REQUIRED TASK
Please find every line in the items below that contains the string "label", and copy those lines. Case counts, so match uppercase and lowercase letters exactly.
# GIVEN DATA start
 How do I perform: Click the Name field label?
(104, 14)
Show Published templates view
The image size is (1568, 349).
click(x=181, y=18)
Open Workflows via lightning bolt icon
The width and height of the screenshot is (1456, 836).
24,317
# GIVEN DATA end
RESPONSE TO THE EXERCISE
 How do I perform: Click the Name field label?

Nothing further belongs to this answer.